Many Jewish works of the Second Temple period deal with issues of the origin of sin and evil in the world; apocalyptic visions of end-time and the meaning of history; the relevance of events of the past, such as the Flood and the Exodus; and the meaning of Torah and the importance of the priests and Levites.  Stone presents the following conclusions regarding these topics. The earliest text of the “Enoch cycle”, found in the Apocrypha, Pseudepigrapha, assorted fragments in early medieval works in Greek, Slavonic and other languages, and in the Dead Sea Scrolls, and the Testament of Qahat and the Aramaic Levi Document found in Qumran, date from the third or early second century BCE. Thus, Stone sheds light on a “dark age” in the history of Judaism – the third century BCE, previously regarded as a time without any traces of written works. By filling in this blank spot and dating the origins of certain concepts of Second Temple Judaism, Stone solves a problem that has baffled scholars.

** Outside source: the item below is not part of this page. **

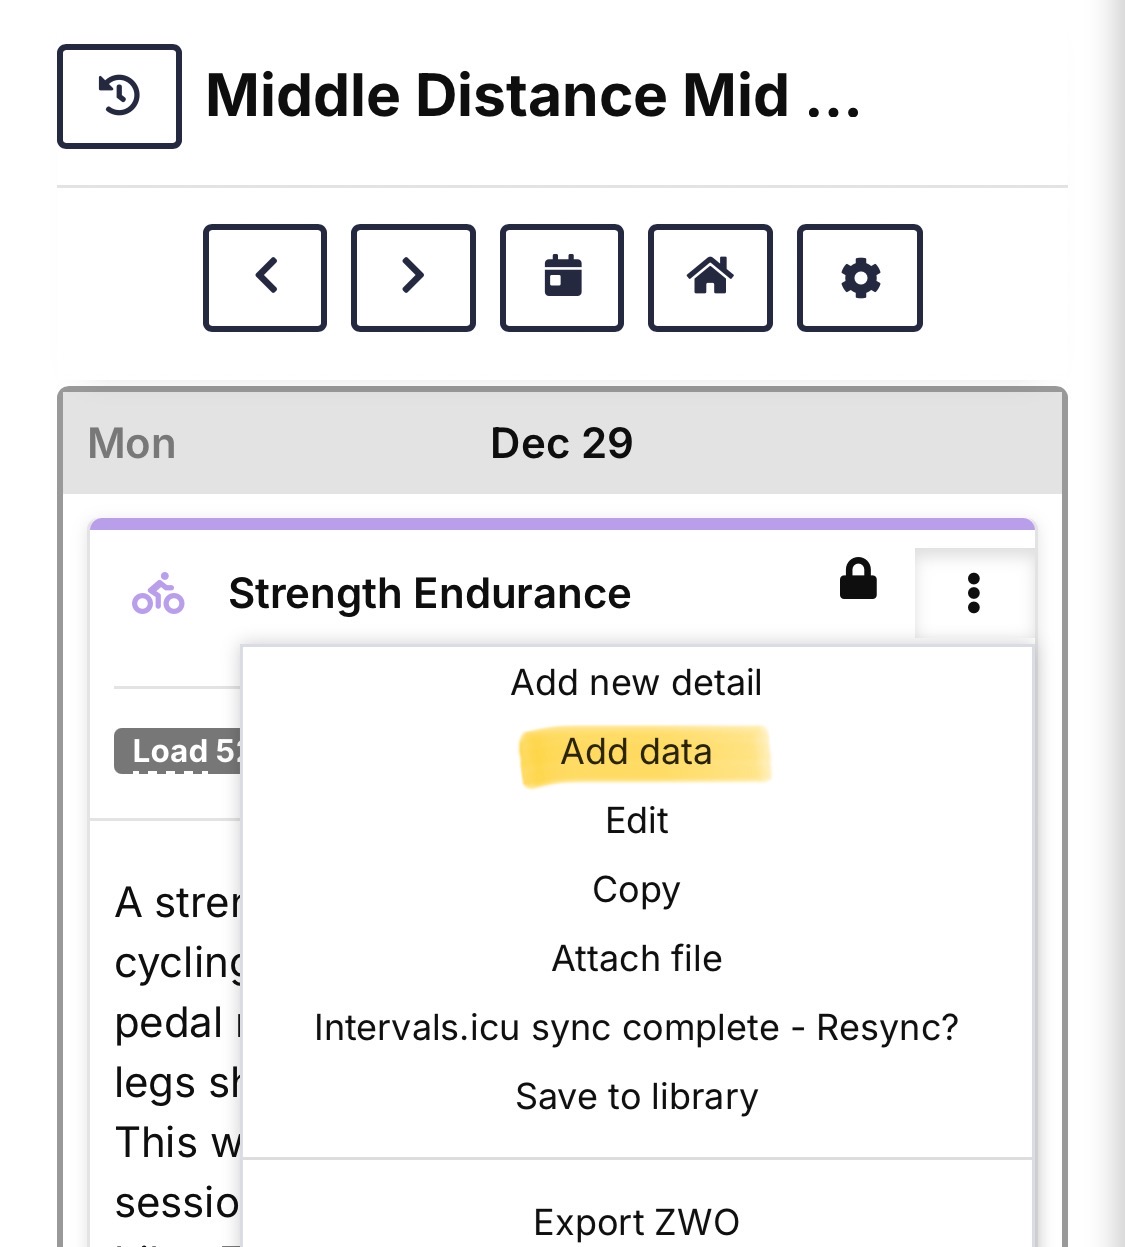
Task: Select "Add new detail" from menu
Action: point(636,683)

According to Stone, it is clear that the Enoch/Noah texts present a different paradigm of the origins of sin and evil in the world than the better known Pauline/Christian paradigm where Adam’s fall causes man to sin and which maintains that humanity would be redeemed by belief in the “new Adam,” namely, the crucified Christ. In contrast, the Second Temple period Enoch/Noah paradigm attributes sin and evil to divine agents – angels or ‘watchers’—and not to man himself. The latter suits the somewhat fatalistic and deterministic world-view adopted by the Dead Sea Sect and probably was more commonly held than previously thought.

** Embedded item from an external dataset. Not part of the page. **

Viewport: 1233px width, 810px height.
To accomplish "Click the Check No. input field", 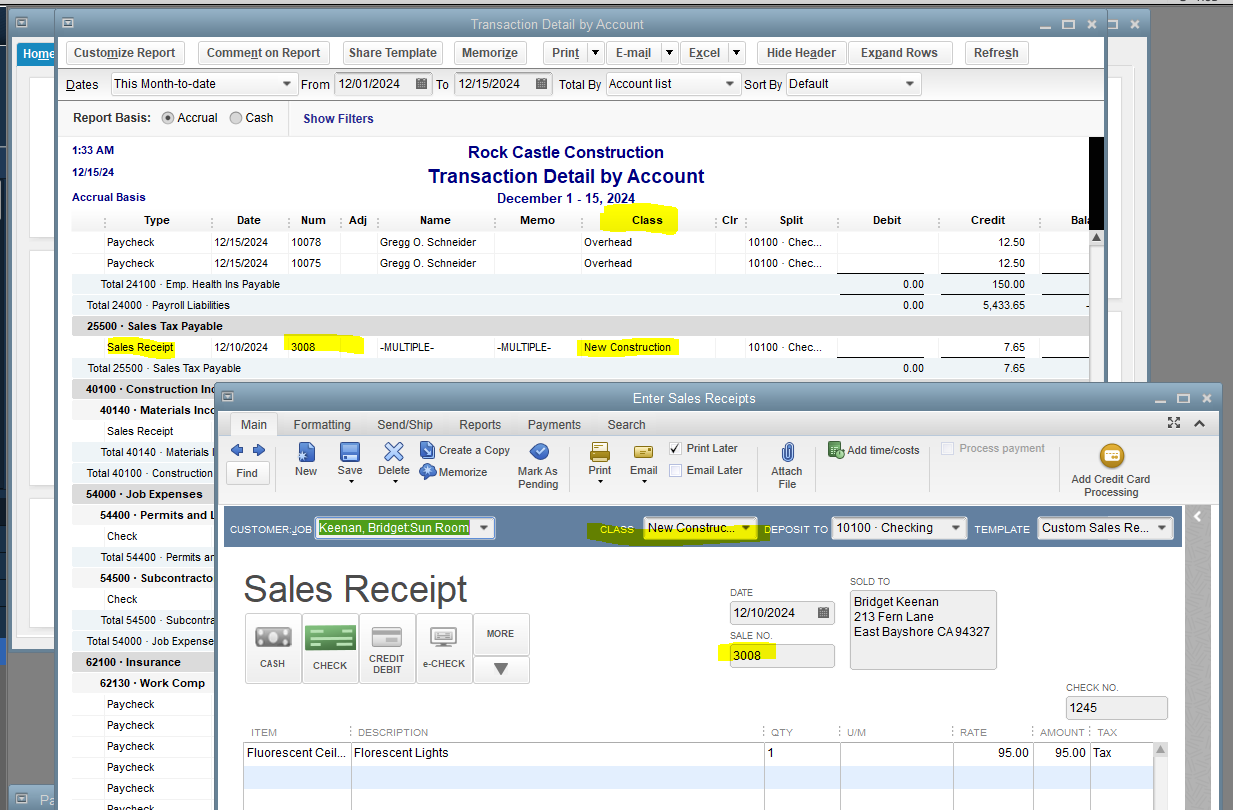I will [x=1116, y=707].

Stone also gives new insights on an important genre of works written from the third century BCE into the early second century CE. Apocalypses present diverse visions of end time, when the righteous will be rewarded and the wicked punished, and, on occasion, tours of heaven, conveyed by authors writing under pseudonyms, as if they were ancient authoritative figures, such as Enoch or Ezra. (Another genre of literature consists of “Testaments” attributed to the Biblical patriarchs or prophets. They also were pseudonymous but contained warnings and prophecies and were less visionary in nature.) Most scholars have held that the writers of apocalypses wrote their works according to the dictates of the genre, which demanded a Biblical pseudonym, visions of end time, the presence of angels, a redeemer and reward and punishment. Stone, however, argues that some of the writers actually had visions and were not simply stylistic conformists and copycats. He successfully uses proof texts from the apocalypses and other works to prove his point and thereby gives the readers of Ancient Judaism a new view of a major corpus of Second Temple Jewish literature.

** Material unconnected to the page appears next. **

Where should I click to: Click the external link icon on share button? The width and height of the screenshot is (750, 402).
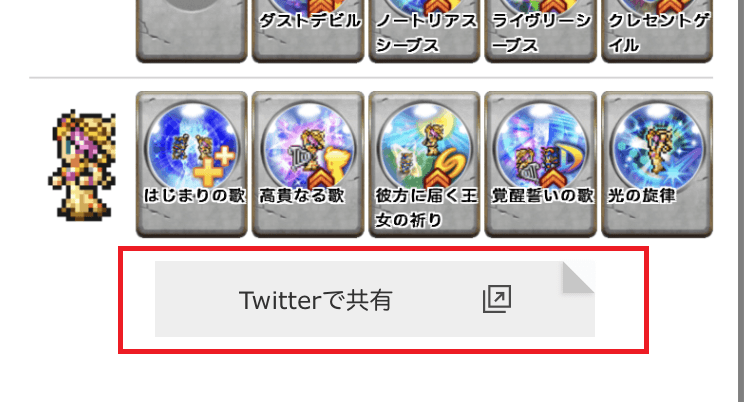[x=497, y=299]
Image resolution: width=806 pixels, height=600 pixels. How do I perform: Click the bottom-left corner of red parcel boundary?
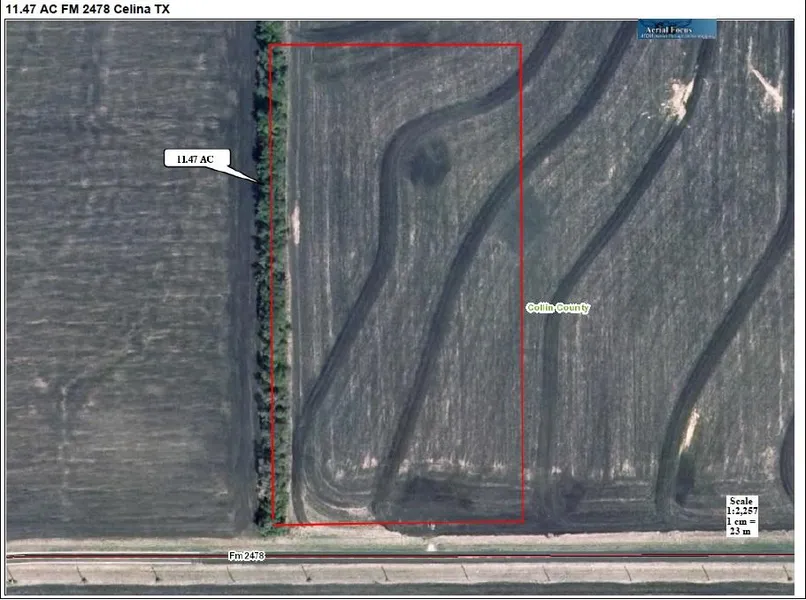272,523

The book also discusses the issues of the text of the Hebrew Bible and its canonicity and what different groups of Jews considered authoritative during this period. Stone concludes that the very terms “Bible” and “canon” are inappropriate and what later are considered “non-Biblical” works were regarded as sacred or authoritative by the Dead Sea Sect and others. Interestingly, he supports the traditional date of the Septuagint (Greek translation of the Torah), the mid-third century BCE, as more-or-less accurate. He also devotes attention to the importance of the Book of Jubilees and its emphasis upon the significance of the priesthood.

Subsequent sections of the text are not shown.